Nearly Legal: Housing Law News and Comment

DHP not enough to remedy?

We’ve received an interesting First Tier Tribunal (so not binding) appeal decision from Wakefield, thanks to Kirklees Law Centre. A copy of the statement of reasons is here (not anonymised as the appellants consented to it being used largely unredacted).

Mr G was the tenant, occupying a two bedroom property with his wife, Mrs G. Mrs G has severe disabilities following a fracture to her back and the couple had been moved to the property, a bungalow, to which substantial adaptations had been carried out by the local authority landlord. Asa result of Mrs G’s disabilities, Mr G was not able to share the bedroom and there was no space for an additional bed. So Mr G slept in the second bedroom. Mrs G receives higher rate mobility and highest rate care DLA.

The Council as benefit authority had applied a 14% reduction in HB for the property. Mr G had been granted DHP back dated to April 2013, but, as a condition of DHP, Mr & Mrs G had to search for a one bedroom property (despite, as they pointed out to the FTT, the fact that this would inevitably have to be of a larger floor space than the current property, and would need adaptations). Further, the DHP was expressed to be time limited and of short duration.

The FTT found that the conditions on the DHP and the expressed short term nature of it meant that “I cannot see how the discretionary housing payment policy of Kirklees Council “plugs the gap” in relation to their claim for housing benefit and the effect of regulation B13″.

While R (Rutherford) v SSWP [our report here] had found that payment of DHP was enough to amount to justification in that specific case, the time limited and short duration of DHPs in Mr G’s case “must cause unnecessary distress to Mr and Mrs G in a way that was not the case in Rutherford. In that case there was more confirmation that the payments would continue and there was no requirement to look for alternative ‘cheaper’ accommodation”.

So, the FTT found Reg B13 should not apply.

Comment

The detailed statement of reasons sets out that the FTT is reading an exception into Reg B13, on the basis of Art 14 discrimination, via Art 1 Protocol 1.

Although I am not sure it is fair to say that the Rutherfords were not caused distress through their dealing with the benefit authority in seeking DHP, and also that the guarantee of future payment was pretty much wrung out of the Council by the High Court, I think it is the case that there weren’t other conditions such as the tenant attempting to ‘downsize’ (actually upsize in space terms) attached to the DHP payment.
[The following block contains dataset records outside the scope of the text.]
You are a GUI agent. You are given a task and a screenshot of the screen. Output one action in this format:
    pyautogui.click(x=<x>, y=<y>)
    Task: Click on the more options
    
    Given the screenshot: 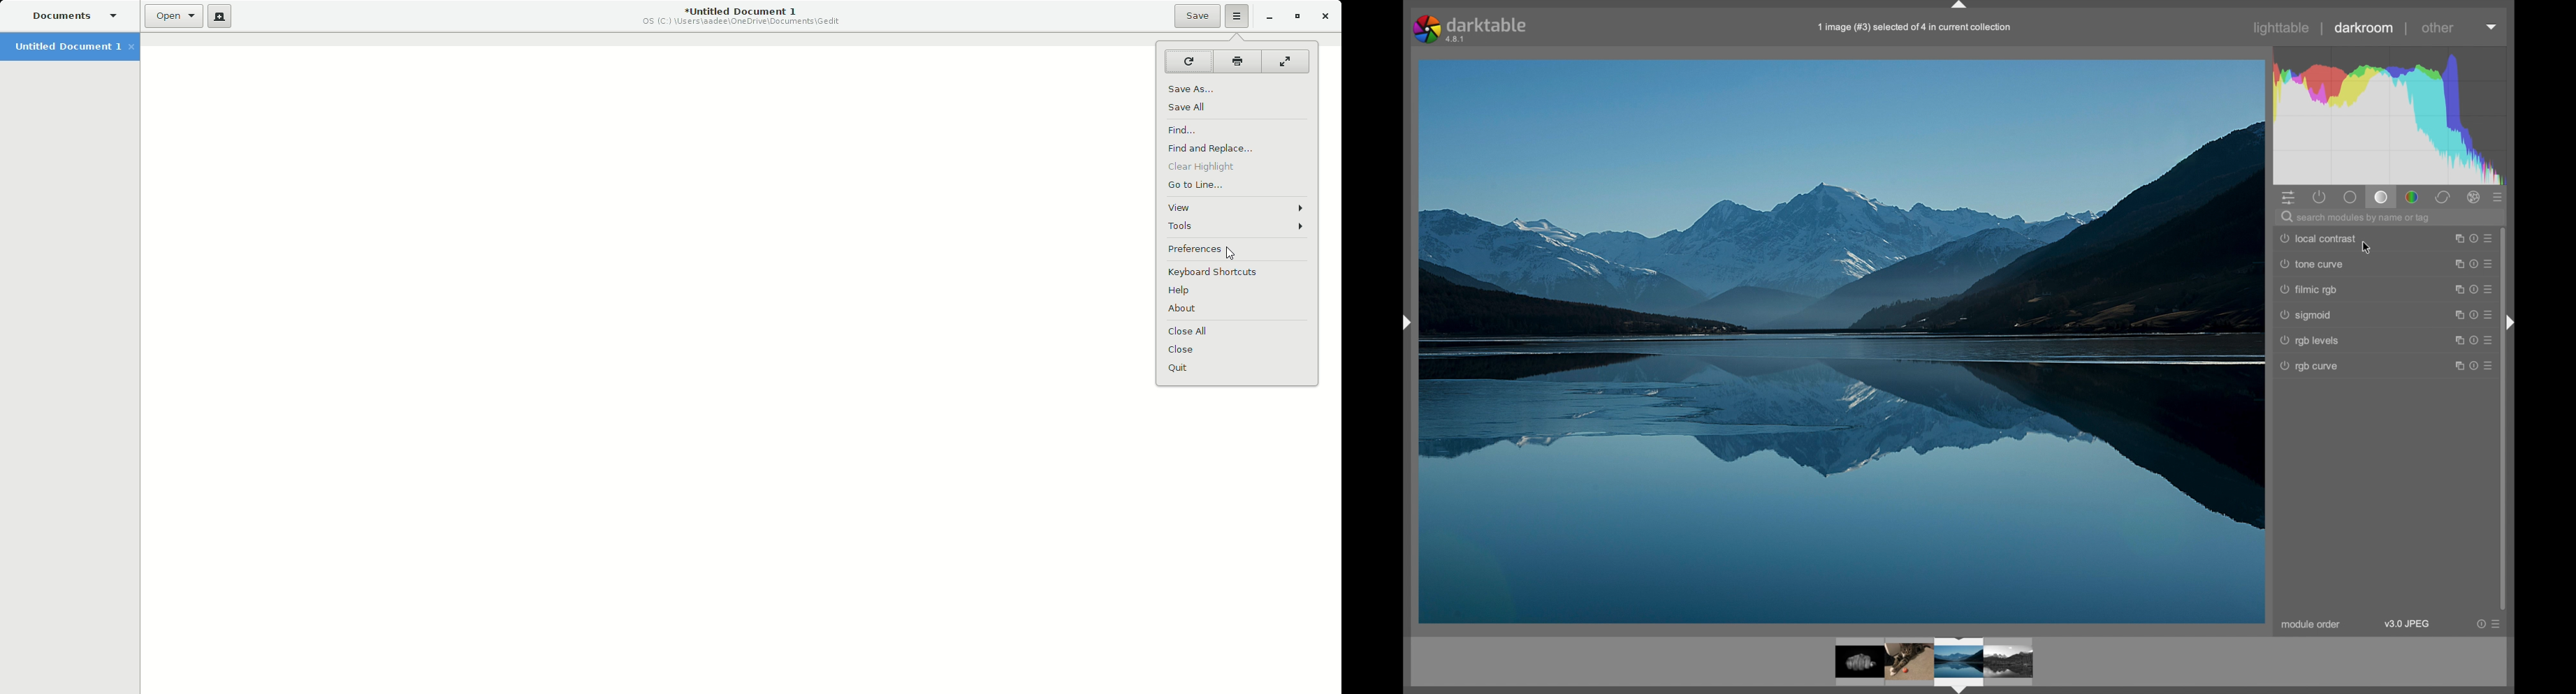 What is the action you would take?
    pyautogui.click(x=2473, y=340)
The conditions imposed in the G’s case were clearly intended to push them to move, under threat of the end of DHP support.

I said in response to Rutherford that the case had effectively made payment of DHP in each disability based case a requirement for the DWP to avoid unlawful disability discrimination. The approach of the FTT here is along the same lines, and further – even though DHP was in payment, it was not a mitigation of the discriminatory effects of the bedroom tax because it was both ridiculously conditional and expressed to be short term.

The given reasons on DHP are, I would say, a logical consequence of Rutherford, and well worth noting for similar appeals. Well argued by Kirklees Law Centre.

(It is also worth a look at the detailed statement of reasons at 52-55 for arguments on room size and room use not succeeding in other appeals heard at the same time. The FTT was unimpressed by the Housing Act 1985 size standards argument, or by change of use arguments save in one case where the room had been converted to a bathroom by the Council. The rooms were ‘large enough for a single bed, at least’, and ‘it would only be in limited and exceptional circumstances […] that a room which had been designated as a bedroom and which could be slept in is now in fact to be regarded as some other type of room by this tribunal’. A warning, if one were needed, for those taking an all too literalist view of what amounts to a bedroom.)